━━━ The data
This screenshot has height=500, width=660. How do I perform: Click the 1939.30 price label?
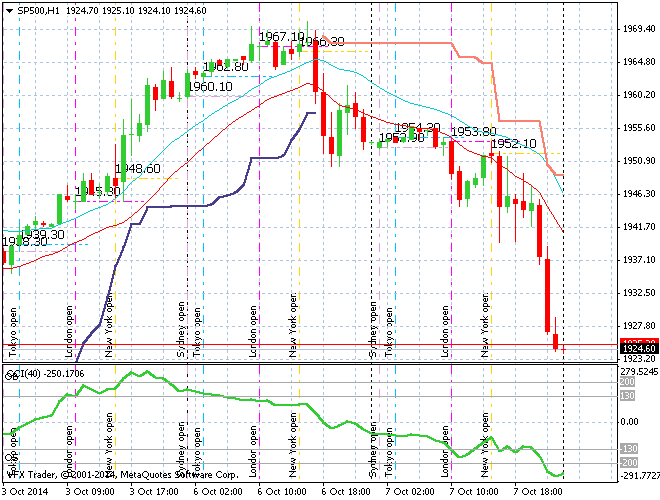43,234
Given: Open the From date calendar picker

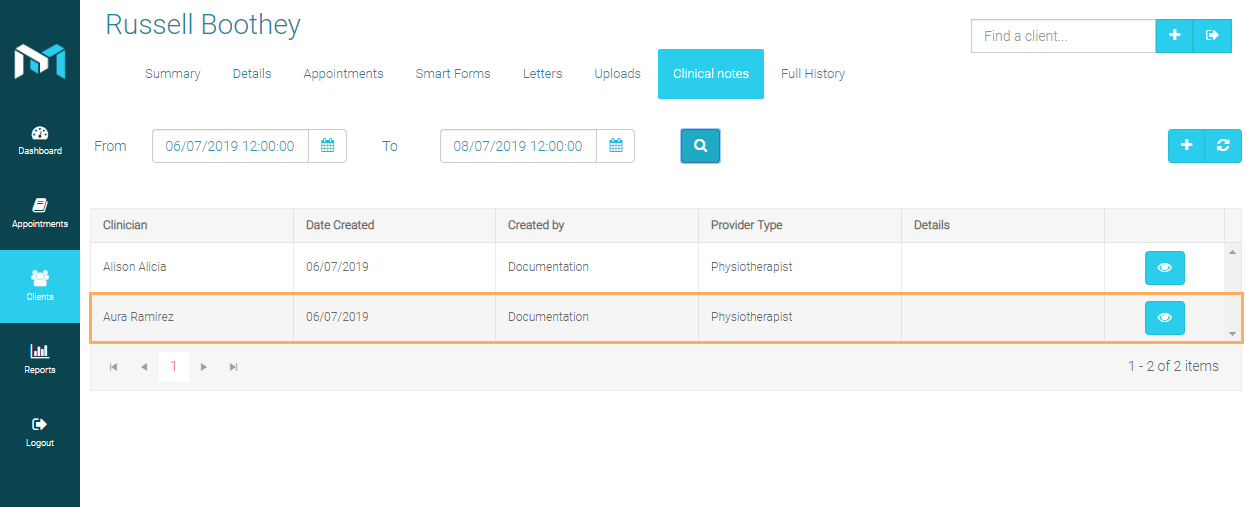Looking at the screenshot, I should pos(327,146).
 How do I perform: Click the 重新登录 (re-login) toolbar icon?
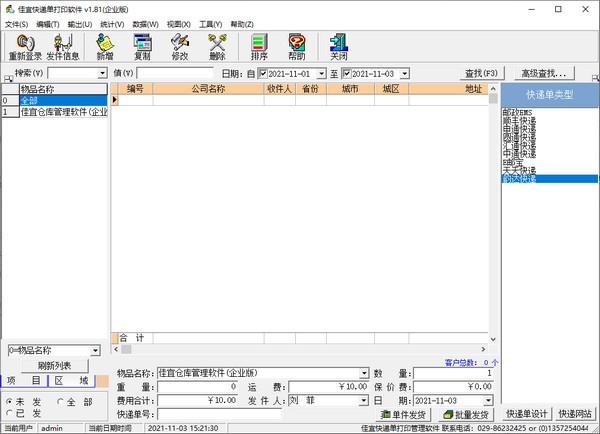coord(24,47)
━━━━━━
→ **Aim of the task**
Rewrite the records, substituting "carry out" for every "perform" and changing nothing else. Omit the pictures from your answer.

→ **Expected output**
This screenshot has height=500, width=660. How do I carry out: Click the 1939.30 price label?
43,234
Given: Open the From date calendar picker

Looking at the screenshot, I should pos(327,146).
 How do I carry out: Click the 重新登录 (re-login) toolbar icon?
coord(24,47)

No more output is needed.